What follows is text-book Bernstein (Public Language: Some Sociological Implications of a Linguistic Form) from fifty nine years ago….short grammatically simple, often unfinished sentences; simple and repetitive use of conjunctions, (so, then, and, because); very limited use of adjectives, adverbs shunned; no use of personal pronouns as subjects (one, it), frequent use of idiomatic stock phrases; all framed to create sympathetic circularity.
Bernstein later wrote that such a restricted code of English “is most probably a function of a particular social structure.”
Bearing in mind that Miller, as long ago as 1951 wrote, ‘thinking is never more precise than the language it uses,’ could this have affected either or both of the Trump and Brexit votes?
Away off to one of my favourite towns in the country- Rye. Sadly I had to go alone as Elizabeth's light mobility scooter was not designed to cope with the hill on which Rye stands, the narrow pavements or the cobbles.
I paid my usual historian's respect to the old buildings, thoroughfares and local businesses...especially the chippy styling itself as "The Catcher in Rye."
I then made my way down to the extensive market, not so much as to buy anything but inhale the atmosphere. What if 90% of sale goods arrived in a container and could be bought at most Pound stores even cheaper? We were outside, talking to stallholders and each other, often while eating some of the local fare.
I am a veteran marketeer having been raised on weekly holiday-time Thursday visits to the Acle Sale half way between Yarmouth and Norwich. This was a REAL sale...local produce in season, livestock and goods sold by auction and attended by buyers from miles around. I would go over with my mother by bus and train to buy- in vegetables, fruit and meat for the next week.
Sixty years ago it was exceedingly rural and had changed little from the fairs described by Thomas Hardy, although custom of buying and selling wives was in terminal decline.
One Thursday we had finished our buying and while waiting for the bus, sat in the tea room over something alleged to be coffee when my attention was caught by a group of passers-by. There was mother and father and at least 10 children...a real "organ-pipe" family if ever there was one.
"Strewth," I remarked to my mother, "Look at that!" She appraised them and turning to me asked,
"You know the reason for that don't you?" I replied that I was getting the idea.
Ignoring me she said, "The haven't got electricity yet!"
Suitably puzzled I naturally asked what she meant. Looking at her oh-so clever Grammar School son, she spelled it out so simply that even I could understand...
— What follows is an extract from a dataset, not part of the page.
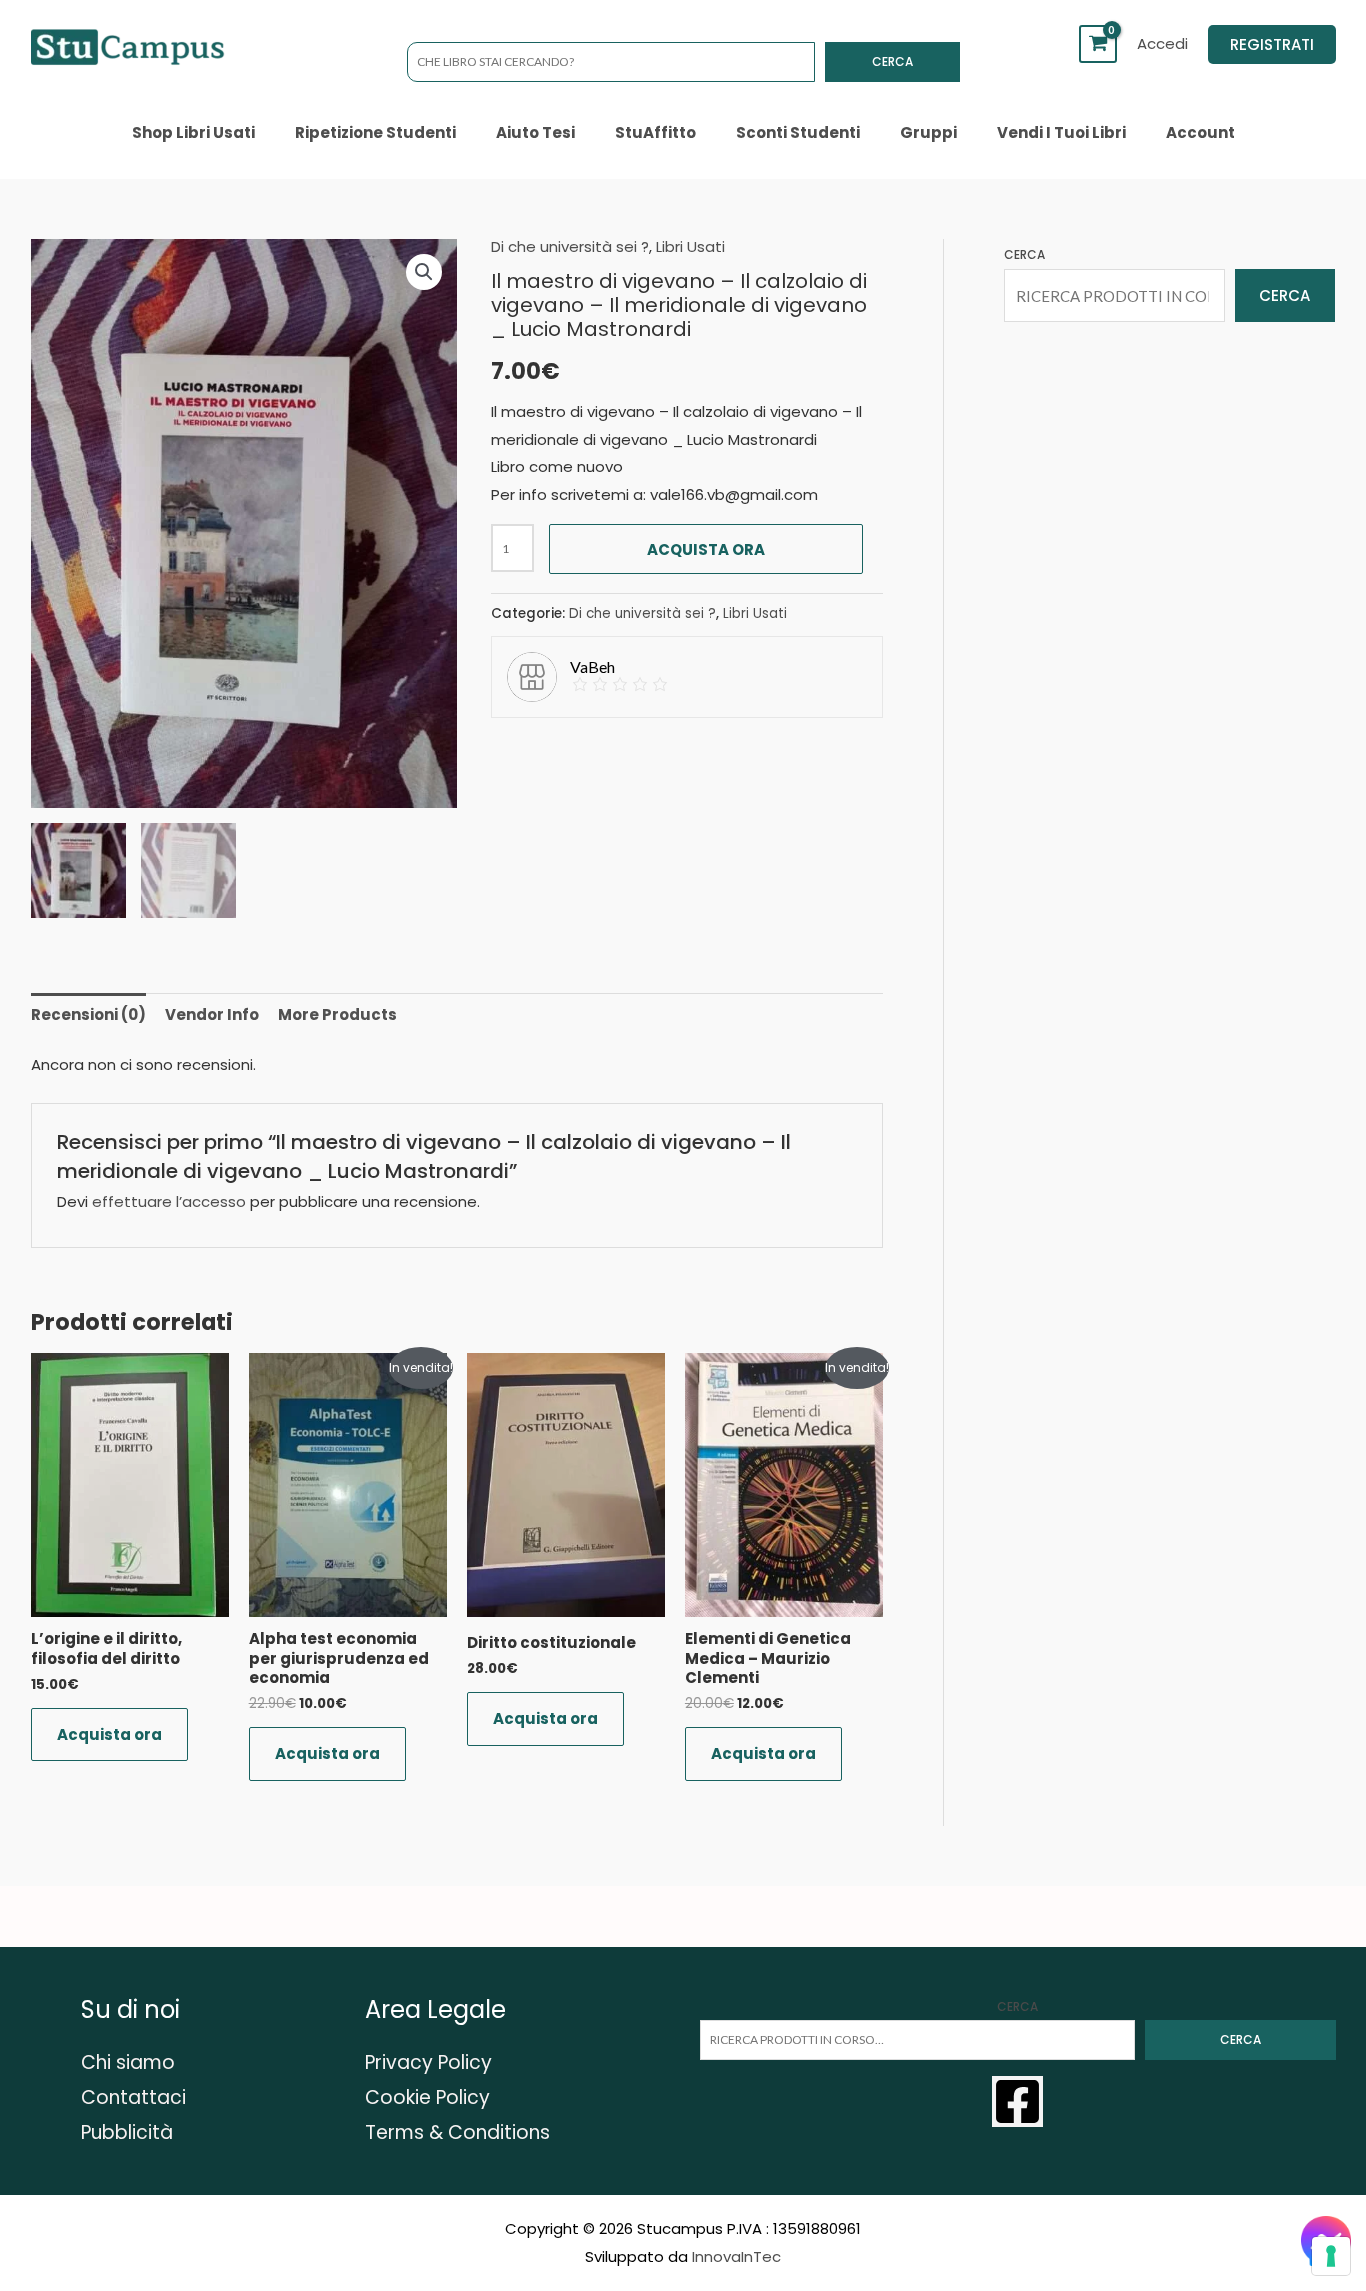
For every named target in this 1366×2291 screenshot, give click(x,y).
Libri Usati (690, 246)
"No electricity = no television!"
Thanks Rye market and the excellent pint of "Spitfire" I bought at the "Cinque Ports," for bringing that back to mind.
Home James and don't spare the horses.
9.30 and time to head home, dropping off passengers at various "feeder" stops along the way.
The journey was uneventful apart from a conversation to which I was podded into responding.
We were passing the extensive road works that will be the Norwich outer ring road. A fellow passenger leant across and told me that "they" had got it wrong. "They" should have chosen route B and not route A. What do "they" know? "They" don't have to live here. "They" might have all the qualifications but you can't beat common sense.
YOUR HOMEWORK ASSIGNMENT FOR THE WEEK.
Would you have responded to such assertions? If so, how and why?
My reply will be the subject of a future Weekly Blog coming shortly to a computer near you.